Israel’s interception of Iran’s attack, which involved more than 300 missiles and drones, calmed fears of a regional conflict affecting oil traffic through the Middle East.

“The success of the Israeli defense implies that the geopolitical risk has pulled back considerably,” said Bob Yawger, director of energy futures at Mizuho bank.

Strong U.S retail sales data from the Commerce Department also hindered oil prices, Yawger added, by increasing the likelihood that interest rates in the world’s biggest economy would remain higher for longer and reduce demand for oil.

“The key term in that whole scenario is demand destruction,” Yawger said.

In the Middle East, Iran saying it considers its retaliation to be over has further lowered the geopolitical temperature, said Kpler analyst Viktor Katona, while John Evans at oil broker PVM said the Iranian drone and missile attack was “about as telegraphed a world event that people can remember.”

“They might as well have had big disco lights on them and towed banners with ‘come on, ladies and gentlemen, please shoot me down.’”

The attack, which Iran called retaliation for an air strike on its Damascus consulate, caused only modest damage, with missiles shot down by Israel’s Iron Dome defence system.

Iran produces more than 3 million barrels per day of crude oil as a major producer within the Organization of the Petroleum Exporting Countries (OPEC).

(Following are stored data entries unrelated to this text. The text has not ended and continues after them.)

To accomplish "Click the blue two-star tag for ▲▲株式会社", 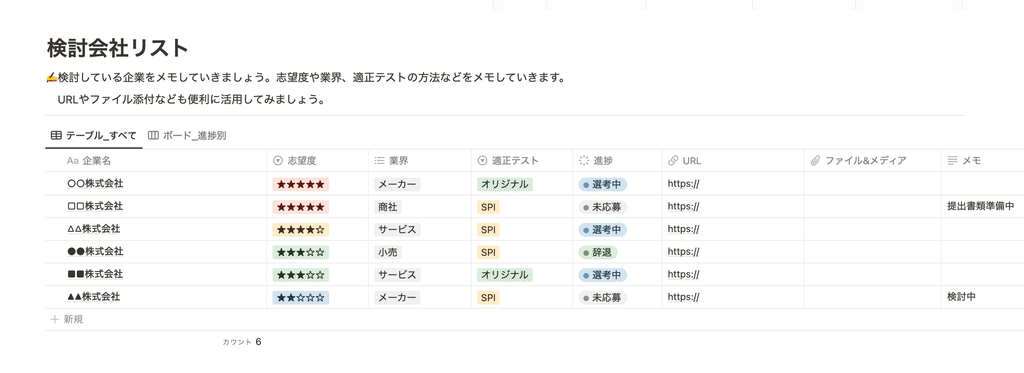I will click(300, 297).
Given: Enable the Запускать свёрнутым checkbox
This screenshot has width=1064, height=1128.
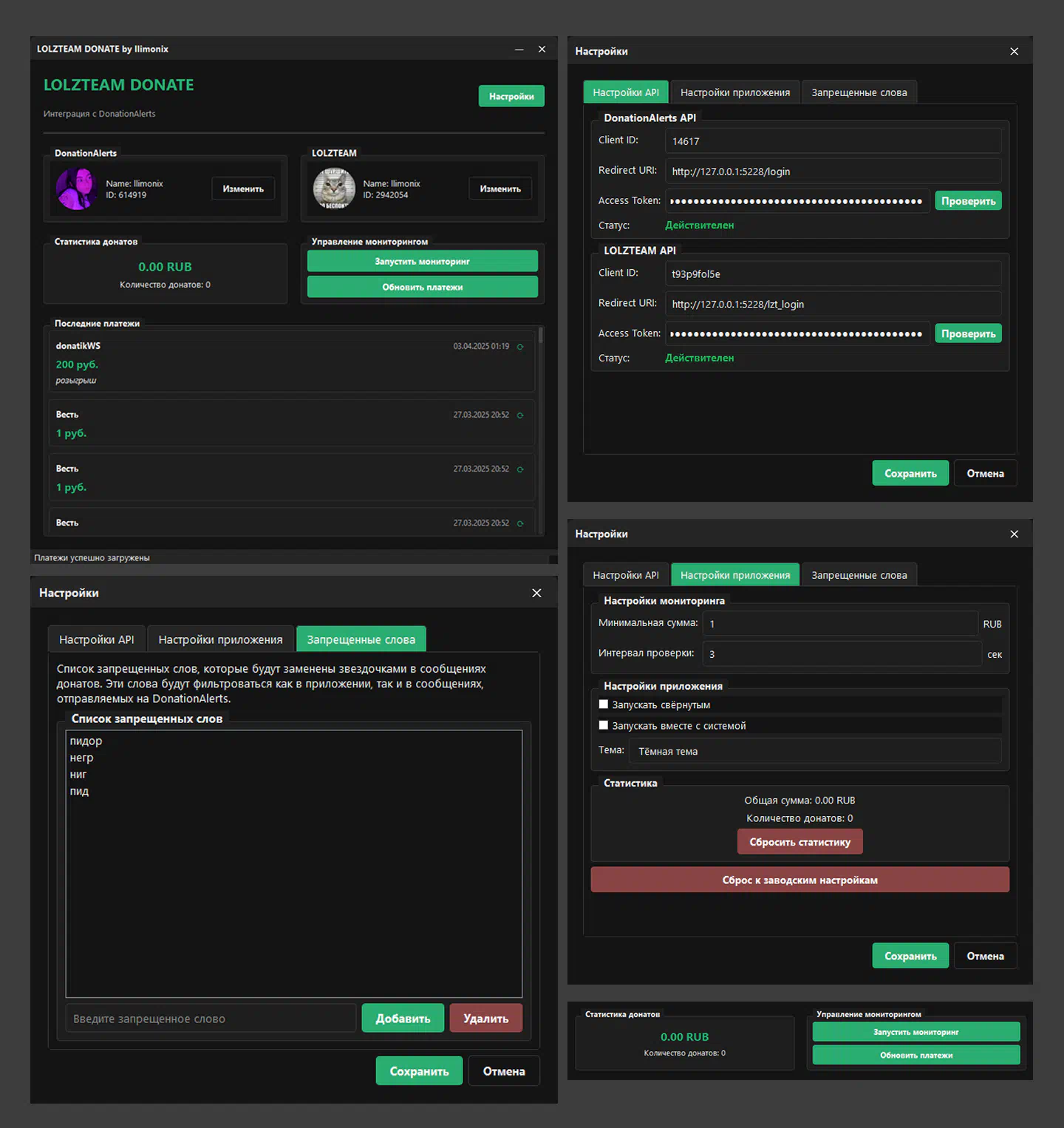Looking at the screenshot, I should [604, 704].

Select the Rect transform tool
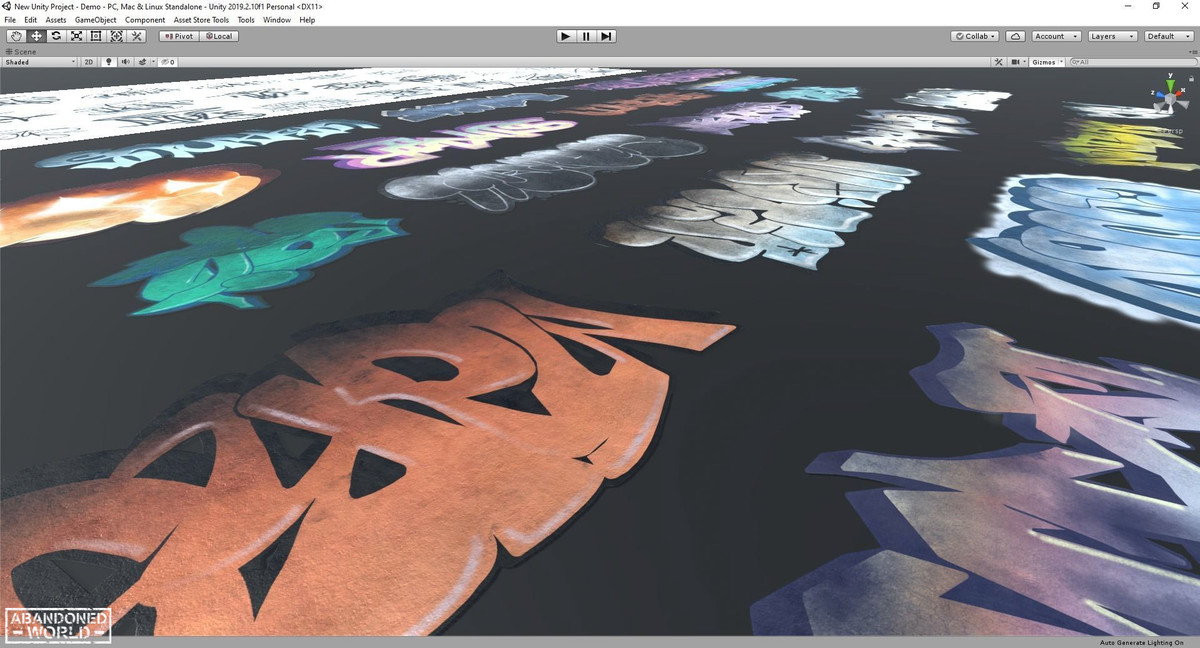pos(96,36)
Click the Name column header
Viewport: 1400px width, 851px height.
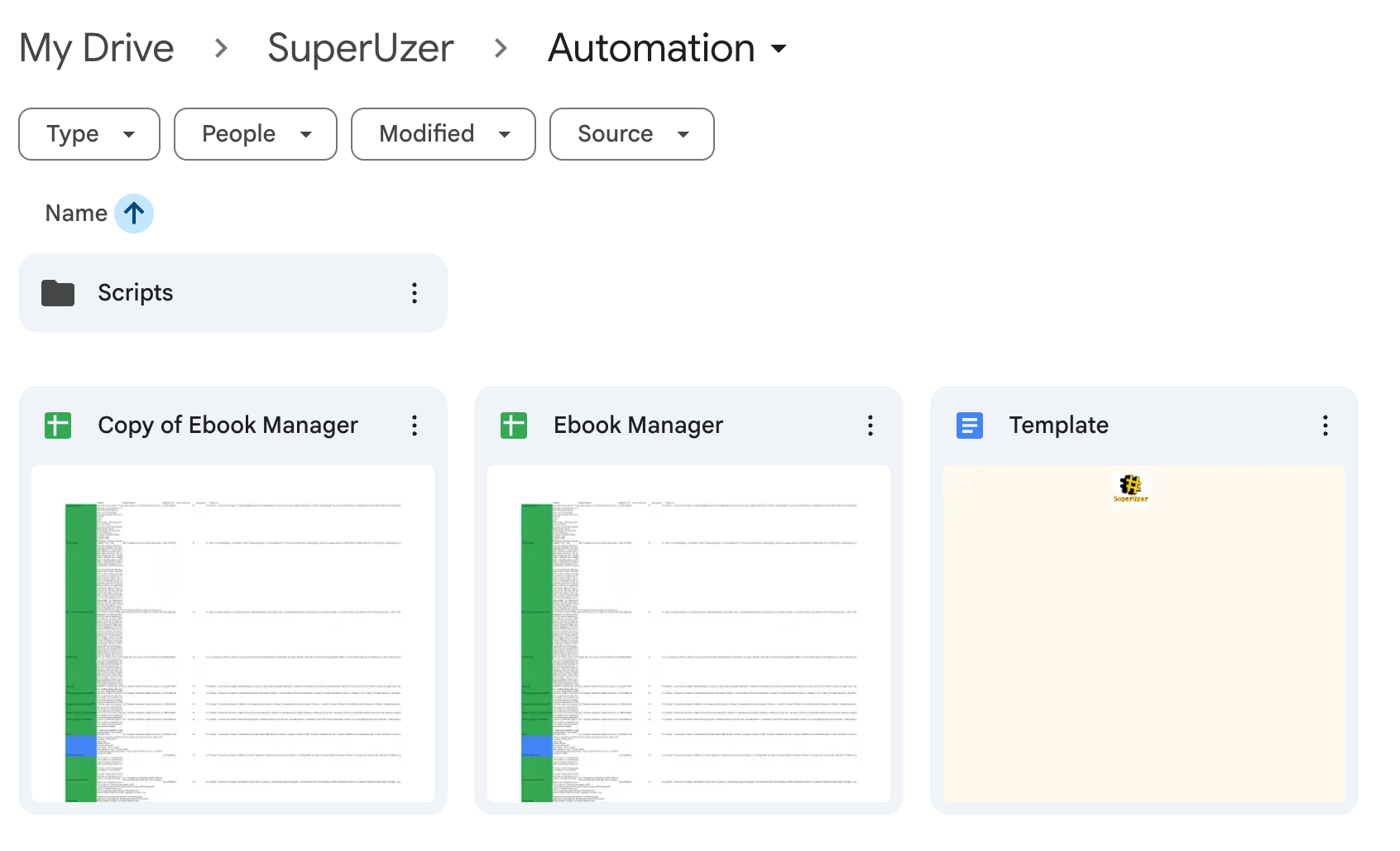click(76, 214)
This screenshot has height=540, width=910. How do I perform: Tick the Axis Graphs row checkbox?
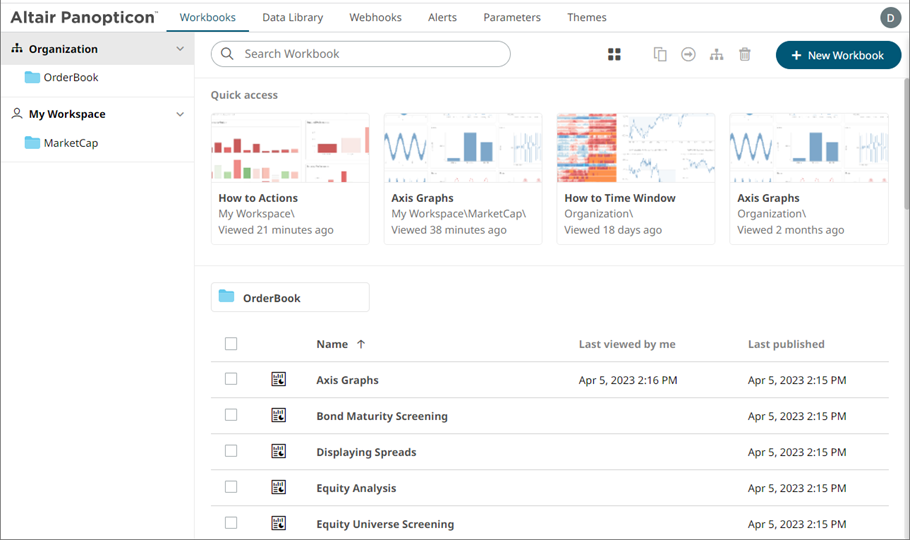click(231, 379)
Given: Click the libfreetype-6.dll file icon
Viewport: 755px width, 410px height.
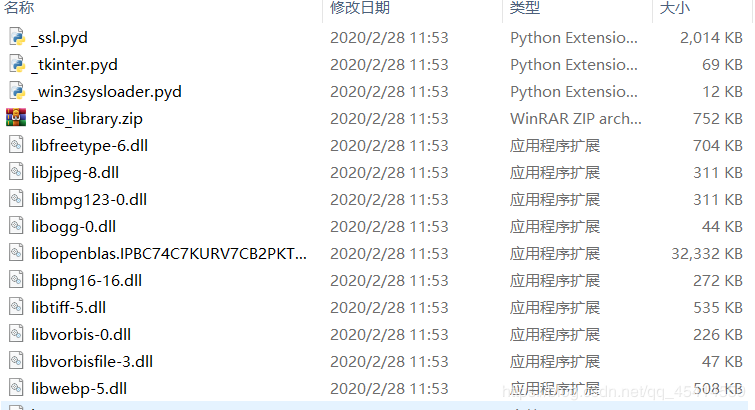Looking at the screenshot, I should [16, 146].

Middle East hostilities centred on the Israel-Hamas conflict in Gaza have had little tangible impact on oil supply so far.

“If the crisis does not escalate to a point that creates supply disruptions, then there will be downside risk over time, but only once it becomes clear Israel has chosen a measured response,” said Amrita Sen, founder and director of research at Energy Aspects.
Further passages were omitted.